Excerpts from a dataset

--

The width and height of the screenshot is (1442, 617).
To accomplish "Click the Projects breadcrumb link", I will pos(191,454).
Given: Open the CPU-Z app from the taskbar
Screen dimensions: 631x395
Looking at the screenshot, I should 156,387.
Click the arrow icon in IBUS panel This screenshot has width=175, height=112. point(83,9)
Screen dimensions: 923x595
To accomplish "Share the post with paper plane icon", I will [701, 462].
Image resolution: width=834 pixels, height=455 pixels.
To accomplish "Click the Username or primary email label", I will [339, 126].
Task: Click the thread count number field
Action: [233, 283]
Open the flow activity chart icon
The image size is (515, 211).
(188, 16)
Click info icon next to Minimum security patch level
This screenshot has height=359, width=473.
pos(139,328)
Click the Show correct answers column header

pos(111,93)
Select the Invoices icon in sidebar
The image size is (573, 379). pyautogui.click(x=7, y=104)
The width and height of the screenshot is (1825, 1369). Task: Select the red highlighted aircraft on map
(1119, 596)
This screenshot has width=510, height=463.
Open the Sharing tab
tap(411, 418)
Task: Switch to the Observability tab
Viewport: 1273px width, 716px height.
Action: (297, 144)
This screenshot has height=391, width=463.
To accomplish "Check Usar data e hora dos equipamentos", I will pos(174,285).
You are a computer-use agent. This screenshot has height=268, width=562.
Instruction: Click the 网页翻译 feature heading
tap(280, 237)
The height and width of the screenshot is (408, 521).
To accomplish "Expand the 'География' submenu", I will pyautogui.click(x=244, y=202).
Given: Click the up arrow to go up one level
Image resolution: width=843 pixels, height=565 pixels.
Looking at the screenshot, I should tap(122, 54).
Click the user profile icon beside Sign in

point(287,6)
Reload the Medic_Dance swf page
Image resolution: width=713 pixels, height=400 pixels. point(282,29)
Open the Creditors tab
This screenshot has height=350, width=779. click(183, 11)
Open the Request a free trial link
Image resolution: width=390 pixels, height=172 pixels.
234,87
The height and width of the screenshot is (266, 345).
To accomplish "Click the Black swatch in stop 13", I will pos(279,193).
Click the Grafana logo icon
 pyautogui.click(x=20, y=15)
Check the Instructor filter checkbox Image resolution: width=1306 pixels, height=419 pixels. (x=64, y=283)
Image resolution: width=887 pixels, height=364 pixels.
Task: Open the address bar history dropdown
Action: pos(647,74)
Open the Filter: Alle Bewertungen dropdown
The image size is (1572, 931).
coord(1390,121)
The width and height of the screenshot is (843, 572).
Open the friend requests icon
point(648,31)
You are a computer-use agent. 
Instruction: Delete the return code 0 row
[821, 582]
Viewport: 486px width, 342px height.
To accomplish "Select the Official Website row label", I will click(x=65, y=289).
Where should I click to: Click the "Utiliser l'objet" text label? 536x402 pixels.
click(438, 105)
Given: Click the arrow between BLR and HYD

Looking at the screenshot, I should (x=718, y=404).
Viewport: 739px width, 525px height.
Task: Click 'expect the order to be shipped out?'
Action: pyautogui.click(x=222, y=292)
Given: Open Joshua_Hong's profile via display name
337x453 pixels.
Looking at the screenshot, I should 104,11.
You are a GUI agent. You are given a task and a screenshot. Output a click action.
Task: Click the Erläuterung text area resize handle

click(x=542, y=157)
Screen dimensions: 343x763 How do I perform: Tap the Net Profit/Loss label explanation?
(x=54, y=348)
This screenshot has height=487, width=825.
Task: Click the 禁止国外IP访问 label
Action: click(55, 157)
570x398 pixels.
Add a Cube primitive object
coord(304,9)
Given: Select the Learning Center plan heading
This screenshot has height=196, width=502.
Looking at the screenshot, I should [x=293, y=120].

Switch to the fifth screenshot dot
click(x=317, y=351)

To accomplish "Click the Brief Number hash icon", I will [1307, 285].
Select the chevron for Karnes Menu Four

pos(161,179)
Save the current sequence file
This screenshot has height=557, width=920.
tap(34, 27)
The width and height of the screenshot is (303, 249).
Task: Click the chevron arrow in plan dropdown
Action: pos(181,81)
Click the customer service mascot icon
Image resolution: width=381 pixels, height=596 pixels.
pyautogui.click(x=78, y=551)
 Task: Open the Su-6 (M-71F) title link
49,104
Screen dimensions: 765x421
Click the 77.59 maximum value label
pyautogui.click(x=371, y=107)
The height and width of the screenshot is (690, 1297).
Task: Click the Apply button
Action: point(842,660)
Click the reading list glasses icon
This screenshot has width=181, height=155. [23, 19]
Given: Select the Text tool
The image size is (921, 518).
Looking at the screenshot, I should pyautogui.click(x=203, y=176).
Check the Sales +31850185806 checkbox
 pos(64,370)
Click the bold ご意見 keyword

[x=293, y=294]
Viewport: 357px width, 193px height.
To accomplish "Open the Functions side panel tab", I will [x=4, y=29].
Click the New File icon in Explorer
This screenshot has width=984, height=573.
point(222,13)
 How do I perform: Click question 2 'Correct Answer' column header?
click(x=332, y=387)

--

**PROBLEM TO WORK ON**
Down to the last character, restate every record.

**ANSWER TO THE EXERCISE**
The width and height of the screenshot is (1442, 617).
To accomplish "Click the Projects breadcrumb link", I will pos(191,454).
Given: Open the CPU-Z app from the taskbar
Screen dimensions: 631x395
Looking at the screenshot, I should 156,387.
Click the arrow icon in IBUS panel This screenshot has width=175, height=112. point(83,9)
Screen dimensions: 923x595
To accomplish "Share the post with paper plane icon", I will [701, 462].
Image resolution: width=834 pixels, height=455 pixels.
To accomplish "Click the Username or primary email label", I will [339, 126].
Task: Click the thread count number field
Action: [233, 283]
Open the flow activity chart icon
The image size is (515, 211).
(188, 16)
Click info icon next to Minimum security patch level
This screenshot has height=359, width=473.
pos(139,328)
Click the Show correct answers column header

pos(111,93)
Select the Invoices icon in sidebar
The image size is (573, 379). pyautogui.click(x=7, y=104)
The width and height of the screenshot is (1825, 1369). Task: Select the red highlighted aircraft on map
(1119, 596)
This screenshot has width=510, height=463.
Open the Sharing tab
tap(411, 418)
Task: Switch to the Observability tab
Viewport: 1273px width, 716px height.
Action: (297, 144)
This screenshot has height=391, width=463.
To accomplish "Check Usar data e hora dos equipamentos", I will pos(174,285).
You are a computer-use agent. This screenshot has height=268, width=562.
Instruction: Click the 网页翻译 feature heading
tap(280, 237)
The height and width of the screenshot is (408, 521).
To accomplish "Expand the 'География' submenu", I will pyautogui.click(x=244, y=202).
Given: Click the up arrow to go up one level
Image resolution: width=843 pixels, height=565 pixels.
Looking at the screenshot, I should tap(122, 54).
Click the user profile icon beside Sign in

point(287,6)
Reload the Medic_Dance swf page
Image resolution: width=713 pixels, height=400 pixels. point(282,29)
Open the Creditors tab
This screenshot has height=350, width=779. click(183, 11)
Open the Request a free trial link
Image resolution: width=390 pixels, height=172 pixels.
234,87
The height and width of the screenshot is (266, 345).
To accomplish "Click the Black swatch in stop 13", I will pos(279,193).
Click the Grafana logo icon
 pyautogui.click(x=20, y=15)
Check the Instructor filter checkbox Image resolution: width=1306 pixels, height=419 pixels. (x=64, y=283)
Image resolution: width=887 pixels, height=364 pixels.
Task: Open the address bar history dropdown
Action: pos(647,74)
Open the Filter: Alle Bewertungen dropdown
The image size is (1572, 931).
coord(1390,121)
The width and height of the screenshot is (843, 572).
Open the friend requests icon
point(648,31)
You are a computer-use agent. 
Instruction: Delete the return code 0 row
[821, 582]
Viewport: 486px width, 342px height.
To accomplish "Select the Official Website row label", I will click(x=65, y=289).
Where should I click to: Click the "Utiliser l'objet" text label? 536x402 pixels.
click(438, 105)
Given: Click the arrow between BLR and HYD

Looking at the screenshot, I should (x=718, y=404).
Viewport: 739px width, 525px height.
Task: Click 'expect the order to be shipped out?'
Action: pyautogui.click(x=222, y=292)
Given: Open Joshua_Hong's profile via display name
337x453 pixels.
Looking at the screenshot, I should 104,11.
You are a GUI agent. You are given a task and a screenshot. Output a click action.
Task: Click the Erläuterung text area resize handle

click(x=542, y=157)
Screen dimensions: 343x763 How do I perform: Tap the Net Profit/Loss label explanation?
(x=54, y=348)
This screenshot has height=487, width=825.
Task: Click the 禁止国外IP访问 label
Action: click(55, 157)
570x398 pixels.
Add a Cube primitive object
coord(304,9)
Given: Select the Learning Center plan heading
This screenshot has height=196, width=502.
Looking at the screenshot, I should [x=293, y=120].

Switch to the fifth screenshot dot
click(x=317, y=351)

To accomplish "Click the Brief Number hash icon", I will [1307, 285].
Select the chevron for Karnes Menu Four

pos(161,179)
Save the current sequence file
This screenshot has height=557, width=920.
tap(34, 27)
The width and height of the screenshot is (303, 249).
Task: Click the chevron arrow in plan dropdown
Action: pos(181,81)
Click the customer service mascot icon
Image resolution: width=381 pixels, height=596 pixels.
pyautogui.click(x=78, y=551)
 Task: Open the Su-6 (M-71F) title link
49,104
Screen dimensions: 765x421
Click the 77.59 maximum value label
pyautogui.click(x=371, y=107)
The height and width of the screenshot is (690, 1297).
Task: Click the Apply button
Action: point(842,660)
Click the reading list glasses icon
This screenshot has width=181, height=155. [23, 19]
Given: Select the Text tool
The image size is (921, 518).
Looking at the screenshot, I should pyautogui.click(x=203, y=176).
Check the Sales +31850185806 checkbox
 pos(64,370)
Click the bold ご意見 keyword

[x=293, y=294]
Viewport: 357px width, 193px height.
To accomplish "Open the Functions side panel tab", I will [x=4, y=29].
Click the New File icon in Explorer
This screenshot has width=984, height=573.
point(222,13)
 How do I perform: Click question 2 'Correct Answer' column header?
click(x=332, y=387)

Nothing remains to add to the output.